*Given instruction*
From the forum thread on telling a bully puppy from an APBT, quote everything from "i you dont feel" down to "mess with them.".

*Source document*

# Question



## iamtonyk (Apr 23, 2013)

Besides a pedigree. How would I know or tell if a puppy is a bully or an apbt? I've come across breeders that have adba pups and some that have ukc pups.


----------



## ~Missy~ (Apr 3, 2013)

iamtonyk said:


> Besides a pedigree. How would I know or tell if a puppy is a bully or an apbt? I've come across breeders that have adba pups and some that have ukc pups.


You will never know for sure without proof of lineage.


----------



## surfer (Feb 20, 2013)

i you dont feel comfortable with your dealing with, then move on, because your gut feelinbgs are probly true.

plus there are so many kennels with good reps, that you dont even have to mess with them.

a good breeder be it apbt, blue, or bully, they are gonna be proud of their animals, and you'll never have a question as to what type of dog your getting.

everyone that has ever gotten a dog from us, gets the title with a 5 generation pedigree, its just to easy to print the ped out, my partner has a printer and he can print one in about a minute.

which, freakin amazes me.
back in the day, we got a magazine bi-monthly, so when we wanted to know what dogs were doing what, we had to wait, 2 months, now its instant. ya'll just dont know how good you got it.


----------



## welder (Jan 25, 2013)

i fully agree my friend.


----------

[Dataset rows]
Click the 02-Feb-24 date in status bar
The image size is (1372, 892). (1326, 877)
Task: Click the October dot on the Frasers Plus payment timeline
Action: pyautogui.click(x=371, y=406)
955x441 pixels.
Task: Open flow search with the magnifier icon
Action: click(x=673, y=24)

*Result of this task*
i you dont feel comfortable with your dealing with, then move on, because your gut feelinbgs are probly true.

plus there are so many kennels with good reps, that you dont even have to mess with them.